In some cases, patients are looking for an alternative solution to dental implants because of the associated cost. In other cases, the patient may not be a candidate for implants based on the amount of bone present or other risk factors. Fortunately, there are other options which can be used to replace missing teeth. Other tooth replacement solutions include removable partial dentures, fixed-tooth bridges, and resin-bonded bridges. While each of these options are typically less expensive than dental implants, Medicare will still not cover the cost. Some of these options, however, may be covered by Medicare Advantage.
Medicare Part A
Medicare Part A covers care which is provided in a hospital setting. While it is not common for dental implants to be completed in the hospital, some portions of the procedure may be done in a hospital. There may also be special circumstances which require the procedure to be completed in a hospital. Medicare Part A covers some dental checkups and dental care such as when it occurs before a kidney transplant or heart valve replacement. However, this does will not apply to dental implant procedures.
When portions of the implant procedure or diagnosis is performed in the hospital, this does not mean that Medicare will cover the cost. Medicare may pay for the admittance to the hospital, without specifically covering the dental care which is performed. It is important to discuss the expected costs, coverages and details with the dentist prior to the procedure.
Part D: Prescription Drug Coverage
Medicare Part D offers prescription drug coverage for patients. Contrary to Medicare, Part D is provided by private insurance companies. It must be purchased separately from Medicare. In addition, it may also be subject to specific coverage areas and other limitations which typically do not apply to Medicare.
When a patient receives dental implants, it will typically include a prescription for a post-procedure pain relief medication. The private Medicare Part D plan almost always covers these types of medications. Be sure to the coverage and expected costs prior to the procedure.
Medigap Plans and Dental Implants
Medigap plans, which are also called Medicare Supplement Plans, are private insurance plans which aid in covering addition fees which are not covered by Medicare. This may include deductibles and coinsurance payments. Medigap plans do not directly cover most type of medical care, and will not cover the direct cost for dental implants. However, if any portion of the dental implant procedure is performed in a hospital, the Medigap plan can aid in covering the Part A deductible.
Medicare Advantage, which is also called Medicare Part C, offers Medicare benefits through a private insurance company.
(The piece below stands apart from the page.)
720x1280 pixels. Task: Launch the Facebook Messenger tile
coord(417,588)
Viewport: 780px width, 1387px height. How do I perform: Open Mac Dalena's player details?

Medicare Advantage plans are required to provide equivalent coverage to Part A and Part B. However, many plans provide patients with additional coverage. Medicare Advantage plans often to cover vision and dental care, which are not covered by Original Medicare.
Medicare Advantage plans are private insurance plans, as a result of this, they are subject to many of the limitations associated with other private insurance plans. These plans are typically either HMO or PPO plans. The coverage area is not unlimited as it is with Original Medicare. In many cases, this is a compromise many patients are willing to make because the Medicare Advantage plans often offer additional coverages.
There is no easy way to determine whether a patient’s Medicare Advantage plan will cover dental implants. Some plans, however, do offer this type of coverage. Many plans also cover the cost for routine dental care, which can cover portions of the dental implant procedure. Medicare Advantage can be slightly more complicated than using Original Medicare. It is important to review your options before making a final decision.